И вот в тени грядущего притаилась суть посмертного значения Филипа Рота. Никто из живых не может предугадать, каковы будут вкусы, увлечения, убеждения в будущем. Никакой корифей литературной критики не может гарантировать статус никакого писателя, даже самого знаменитого, — даже покойный Гарольд Блум, который умащивал Рота елеем восторгов и называл его одним из трех мастеров современного американского романа. Неминуемо третейским судьей, окончательно отделяющим зерна от плевел, выступает — затертый до дыр штамп — потомство.
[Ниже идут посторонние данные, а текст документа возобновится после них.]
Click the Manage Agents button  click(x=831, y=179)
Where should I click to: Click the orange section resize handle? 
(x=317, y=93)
Кто‑то уже — преждевременно? — отказал в интересе жизнеспособных потомков Роту, равно как и Беллоу, назвав их парой писателей, грубой силой подчинивших себе культуру и чья ненависть и презрение к женщинам (врожденная черта еврейских писателей‑мужчин?) обрекает их, как полагает Вивиан Горник, на непременную утрату признания. Однако обвинение в мизогинии упрощает Рота и сводит его к одномерной фигуре, как будто все остальное его творчество не имеет ценности. Потребуйте, чтобы писатель рабски подчинялся современным установкам, предписанным кафедрами феминологии и гендерных исследований, и восторжествует тирания; за любыми отношениями по взаимному согласию надлежит надзирать. И нужно ли предать забвению такого подлеца‑двоеженца, как Исаак Бабель, или хватит с него того, что его расстреляли в сталинских застенках НКВД? А что с Диккенсом, который пытался заточить брошенную им жену в психиатрической лечебнице? Следует ли объявить «Дэвида Копперфильда» вне закона?
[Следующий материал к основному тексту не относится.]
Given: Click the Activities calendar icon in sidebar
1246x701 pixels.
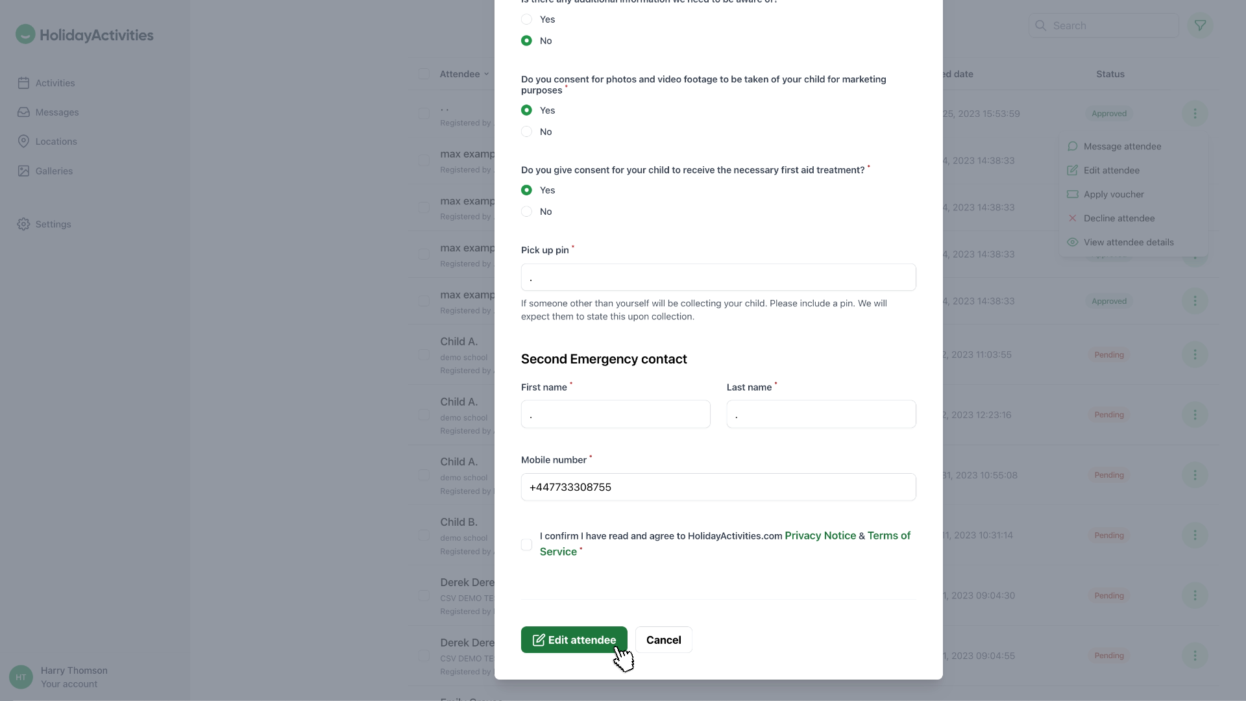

Не стоит ожидать от писателя, что он — нравственный идеал: писатели — существа многогранные. Голд в отличие от Горник более снисходительна к тому, как Рот изображает персонажей‑женщин. «У меня нет никакого желания, — признается она, — вычеркивать со страницы харизматический сексизм» и просит «считать это напором либидо и творческой силой, не сводя к проблемам добродетельности и благочестия». Однако в итоге статус Филипа Рота под покровом грядущего скорее всего будет зависеть не от брезгливой неприязни и не от неуемных панегириков. Сами потомки меняются от эпохи к эпохе. Существует ли универсальный критерий долговечности — некий признак абсолютного значения, который способен попрать течение времени, перемены, историю?
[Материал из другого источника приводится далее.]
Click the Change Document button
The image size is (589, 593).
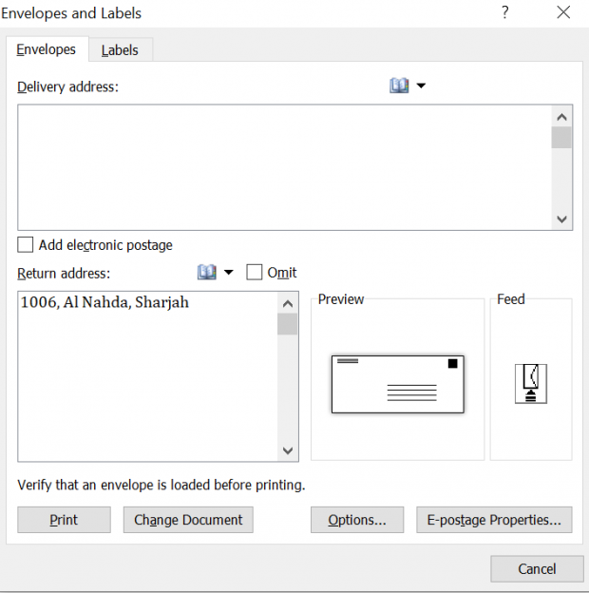pos(188,520)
Рот обрел его в бренности. Это пришло после бесшабашности, гротескной ярости, поношения очередного политического злодея, стремления напугать, и обидеть, и высмеять, после потоков насмешек над обществом, колоссального желания производить фразы. Это пришло поздно, когда на него заявила права бренность. Так что писатель, наказавший, чтобы никакой кадиш не портил его погребальный обряд, в итоге заканчивает в объятиях возмездия, от которого прежде столько раз ускользал, — возмездия наивысшей метафизической остроты.